Toutefois, il y a un hic : « La modulation intraparcellaire est très peu développée car il manque une analyse agronomique très fine : certes, il existe des outils mais ils ne sont pas assez précis. » Une lacune que comblerait Smart Agriculture : « Le projet donnera naissance à un outil précis de prévision de rendements et de pilotage des cultures. Par exemple, on mettra des intrants quand il faut là où il faut. » Le directeur commercial en est convaincu : « Si on dispose d'un outil d'analyse agronomique pointu, nos clients l'utiliseront : nos agriculteurs pourront faire de plus en plus d'agriculture de précision. » Comprendre : de la modulation intraparcellaire.
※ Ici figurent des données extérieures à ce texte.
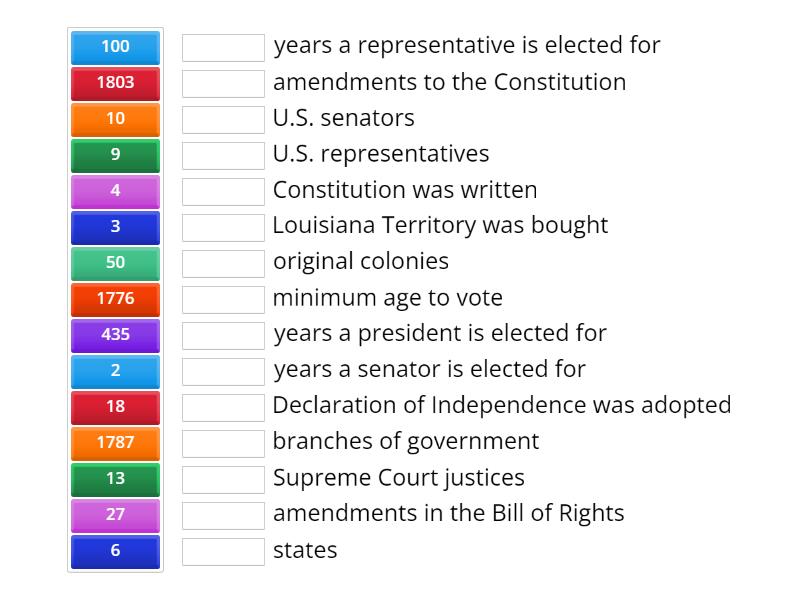This screenshot has width=800, height=600.
Task: Choose the green tile labeled 9
Action: 115,155
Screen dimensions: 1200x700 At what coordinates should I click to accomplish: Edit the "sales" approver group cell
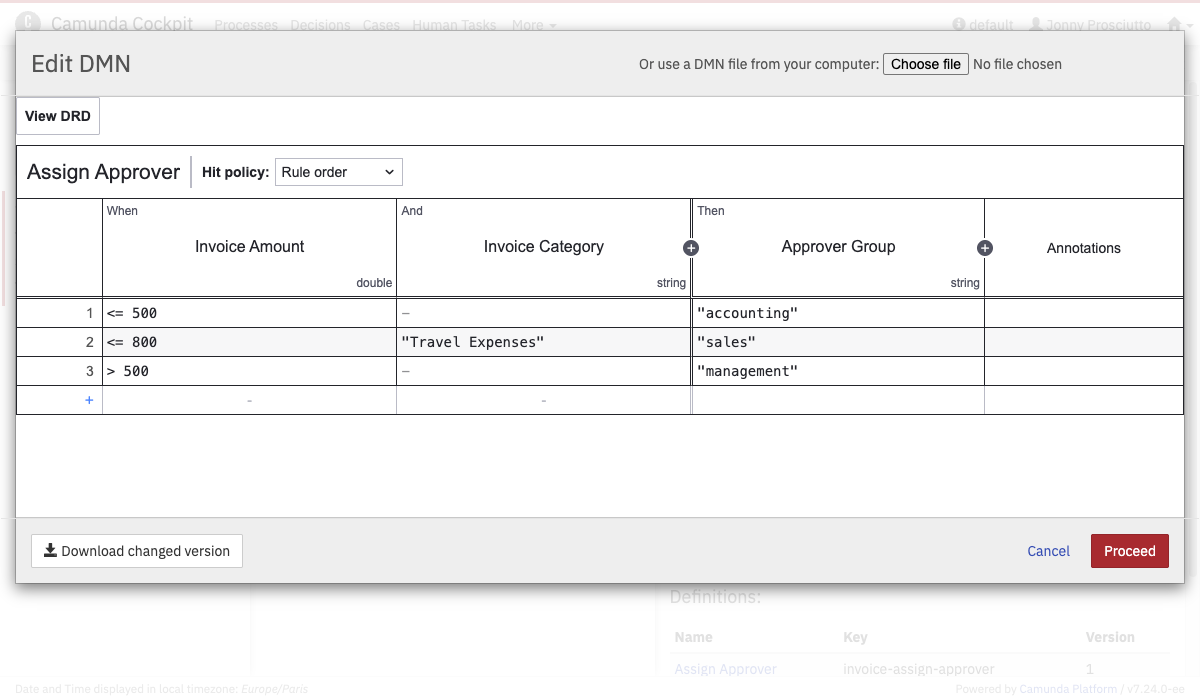(838, 342)
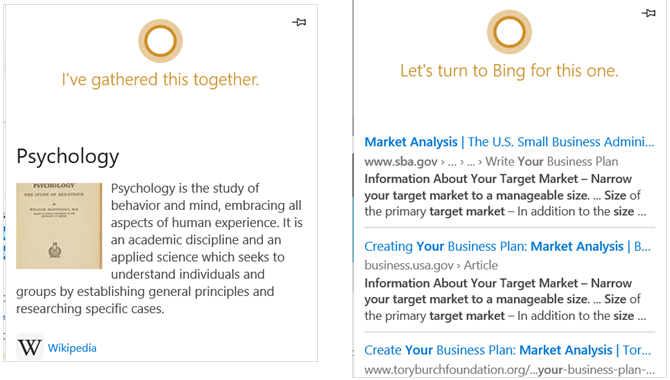This screenshot has height=380, width=670.
Task: Pin the Bing results Cortana panel
Action: (649, 13)
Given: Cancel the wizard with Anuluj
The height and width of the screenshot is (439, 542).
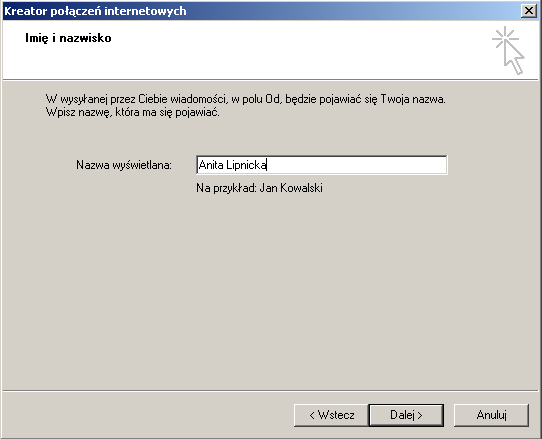Looking at the screenshot, I should click(491, 415).
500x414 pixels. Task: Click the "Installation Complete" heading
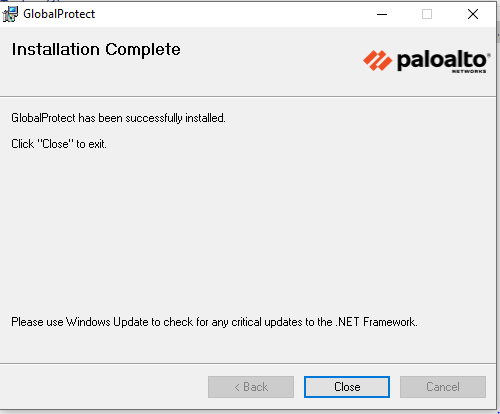[x=96, y=50]
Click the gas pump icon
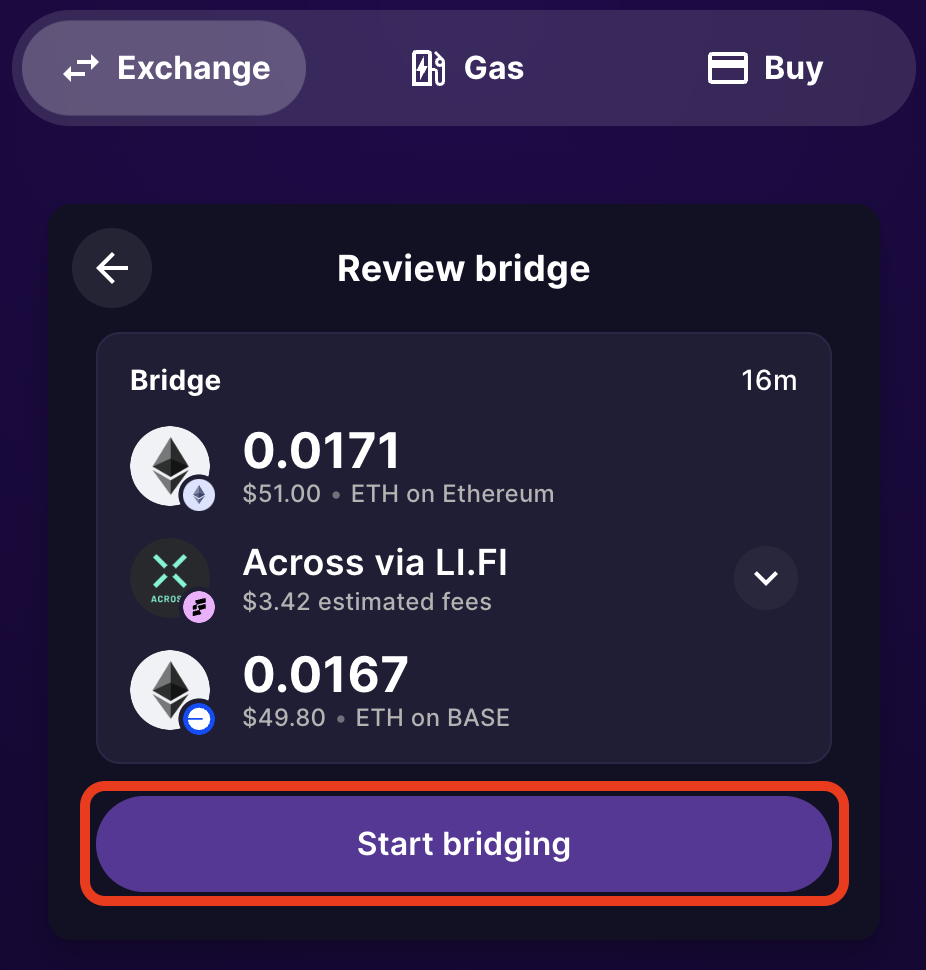Screen dimensions: 926x970 [428, 68]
Pour l'instant, cela ne concerne que deux clients des Établissements Jean-Chesneau alors qu'ils sont deux cents à recourir au guidage !
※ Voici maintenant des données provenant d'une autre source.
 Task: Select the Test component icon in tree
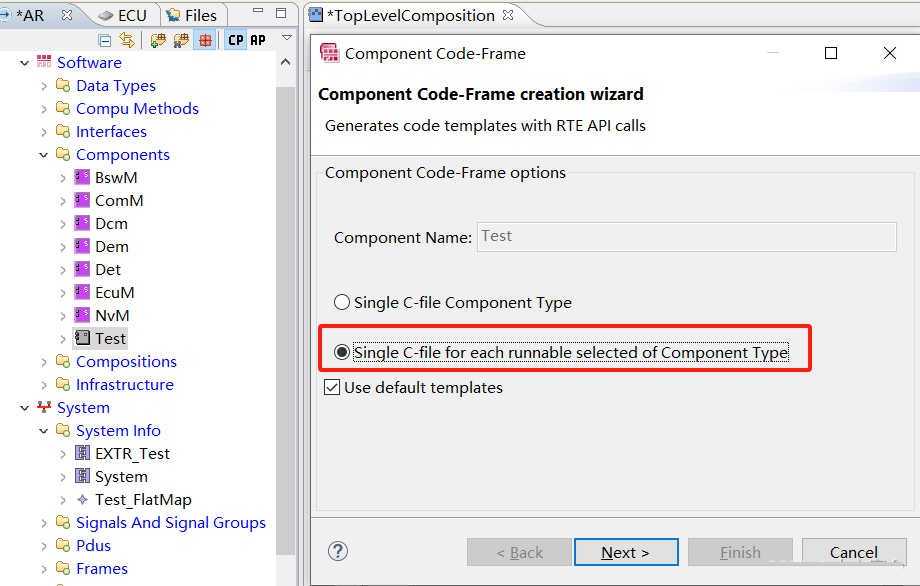82,339
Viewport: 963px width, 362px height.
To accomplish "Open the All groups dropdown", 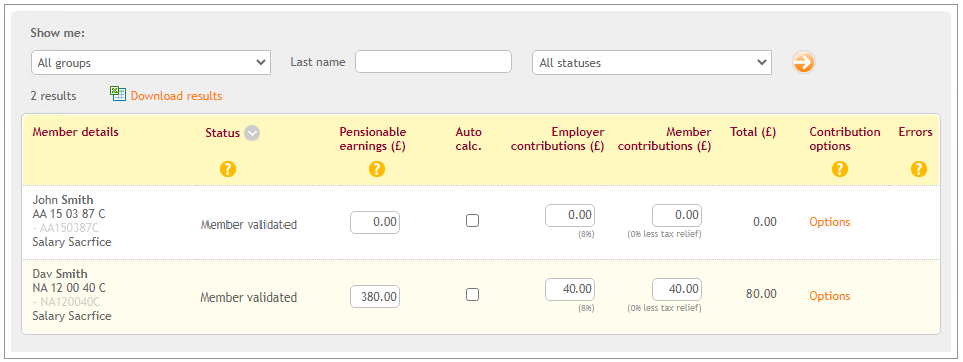I will (x=150, y=63).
Augmenter le chiffre d'affaires

L'entreprise ne veut pas faire de conseil agronomique mais participe au projet pour faire avancer la technique. « Nous pensons qu'un maximum de gens utilisera la modulation intraparcellaire. Un projet d'avenir. Une réponse aux problématiques économique et environnementale. Cela va dans le sens de l'histoire. » À l'heure actuelle, ce marché est pratiquement inexistant. Dans les cinq ans qui suivront la naissance de Smart Agriculture, les Établissements Jean-Chesneau espèrent augmenter leur chiffre d'affaires de 1.500.000 EUR (NDLR : le chiffre d'affaires de l'entreprise est d'environ 15.000.000 EUR pour un effectif de quarante-trois salariés) et embaucher une personne supplémentaire dédiée aux nouvelles technologies. L'entité dispose déjà d'un collaborateur qui consacre 80 % de son temps de travail à cette activité. Il pourrait donc y en avoir un deuxième.
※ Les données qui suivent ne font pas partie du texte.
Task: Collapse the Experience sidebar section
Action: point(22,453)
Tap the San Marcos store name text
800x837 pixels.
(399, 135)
Smart Agriculture est un outil d'aide à la décision dont le développement informatique représente le vecteur. « C'est la première fois qu'on arrive à avoir un intervenant à chaque niveau de la filière » explique Jean-Michel Couade. Le projet associe sept partenaires. « On va des semences jusqu'aux données agronomiques de terrain en passant par l'information en temps réel sur les plantes, le développement du programme et sa mise en oeuvre. »

Des applications concrètes

Pour leur part, les Établissements Jean-Chesneau fourniront toute la technologie qui permettra de faire de la modulation intraparcellaire dans les champs. Les tracteurs seront munis du boîtier Isobus. Différents outils y seront rattachés avec, à chaque fois, des applications concrètes : semoir (varier la densité des semis), épandeur d'engrais (varier la densité des engrais), pulvérisateur (varier la densité des engrais liquides et des applications de produits phytosanitaires). Ajoutons que l'entreprise spicacienne est spécialisée dans l'irrigation. Or la modulation de l'irrigation n'existe pas encore. L'enjeu : apporter la bonne quantité d'eau là où il le faut quand il le faut.

Les moissonneuses-batteuses sont dotées de capteurs de rendements : ceux-ci donnent le résultat total. En d'autres termes, ils permettent de savoir si l'agriculteur a bien travaillé. « Cela donne aussi une information pour la campagne suivante à travers la délivrance d'une carte de rendements potentiels. » Associé à la modulation intraparcellaire, l'outil n'en serait que plus pertinent.

CybeleTech en un coup d'oeil

- Création : fin 2011.

- Localisation : centre d'innovation, 16, rue Léonard-de-Vinci, à Orléans.

- Activité : conception de logiciels liés à la croissance des plantes.

- Effectifs : 5 salariés.

- Chiffre d'affaires 2013 :150.000 EUR. Objectif 2014 : 500.000 EUR.